Sprint and Emmis say the two new model smartphones that feature FM capability are just the beginning. The carrier’s deal with Emmis on behalf of the radio industry to offer the NextRadio interactive FM app on the HTC One and HTC EVO 4G LTE will allow Sprint to provide NextRadio service on a “broad range” of smartphones over the next several years.
Indeed, Emmis Chair/CEO Jeff Smulyan tells Radio World, “This is the just the first phone,” saying there will be others.
The phone is a breakthrough product for the radio industry for several reasons, says Smulyan, but especially because of the interactive features. Radio finally has a backchannel through which listeners can share photos, for example, or make purchases. He promises there’ll see some “fun” things from Sprint regarding future promotion of the phone as well.

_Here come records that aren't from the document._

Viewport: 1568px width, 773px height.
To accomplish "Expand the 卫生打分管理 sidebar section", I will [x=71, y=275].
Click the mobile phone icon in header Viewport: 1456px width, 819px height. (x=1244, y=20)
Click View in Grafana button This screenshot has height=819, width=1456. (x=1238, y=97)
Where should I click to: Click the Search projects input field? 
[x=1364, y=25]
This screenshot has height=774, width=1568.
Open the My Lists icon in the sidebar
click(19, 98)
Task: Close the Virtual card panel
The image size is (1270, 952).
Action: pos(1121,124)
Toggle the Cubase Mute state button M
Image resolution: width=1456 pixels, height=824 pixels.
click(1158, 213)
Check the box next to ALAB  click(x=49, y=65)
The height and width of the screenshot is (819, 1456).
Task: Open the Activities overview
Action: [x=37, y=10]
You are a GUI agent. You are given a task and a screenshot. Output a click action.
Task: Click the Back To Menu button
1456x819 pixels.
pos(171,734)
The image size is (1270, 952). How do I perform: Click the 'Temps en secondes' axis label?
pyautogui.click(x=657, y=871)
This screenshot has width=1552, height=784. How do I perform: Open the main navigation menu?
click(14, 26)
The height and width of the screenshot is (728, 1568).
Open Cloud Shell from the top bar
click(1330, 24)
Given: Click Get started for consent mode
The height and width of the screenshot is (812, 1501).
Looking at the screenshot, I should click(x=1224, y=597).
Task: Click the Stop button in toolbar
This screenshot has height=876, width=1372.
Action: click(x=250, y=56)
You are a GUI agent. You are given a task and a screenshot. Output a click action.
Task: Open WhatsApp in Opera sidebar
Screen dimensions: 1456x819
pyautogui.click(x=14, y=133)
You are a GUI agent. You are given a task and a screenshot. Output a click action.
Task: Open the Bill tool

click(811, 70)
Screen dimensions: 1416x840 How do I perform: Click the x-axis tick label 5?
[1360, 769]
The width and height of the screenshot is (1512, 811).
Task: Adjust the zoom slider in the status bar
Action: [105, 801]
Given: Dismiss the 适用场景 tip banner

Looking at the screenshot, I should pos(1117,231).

NAB President/CEO Gordon Smith echoed the sentiment, calling Sprint an “innovative” carrier that’s “leading the effort to offer American consumers something they’ve always loved — listening to the radio — right in the palm of their hands.”
NextRadio is a free app that will come preloaded on HTC One for all new activations, according to Sprint. The carrier tells customers the app consumes about three times less battery life than other music apps because the audio “is coming through a built-in FM tuner instead of over the Internet.”
The majority of consumers will experience FM on new phones they purchase, Smulyan believes, however customers who already have HTC One or HTC EVO 4G LTE from Sprint can download the app through Google Play for free.
The phone currently comes in silver and black. Sprint is offering a new red HTC to be available in Sprint stores, business sales, telesales and online for just under $200 with a new two-year service agreement or eligible upgrade.
From Aug 16–30, Sprint customers can buy one HTC One with interactive FM radio from NextRadio and get a second one free, while supplies last.
While customers already enjoy listening to several music apps on their smartphones, NextRadio makes it easier to interact with “the local radio stations they enjoy listening to in the car virtually anywhere,” said Fared Adib, senior vice president for Product Development, Sprint. He says consumers can use the phone to interact with radio shows by calling messaging directly from their smartphone.
A headset or speaker wire plugged into the audio jack serves as the antenna for the FM chip. Customers will find a station from the NextRadio onscreen guide.
With NextRadio listeners can browse local stations by genre or frequency, set favorites, view recently played stations or use what Sprint calls “a traditional tuner interface.” In addition to call letters, listeners will see album art, station logos, song titles and show details.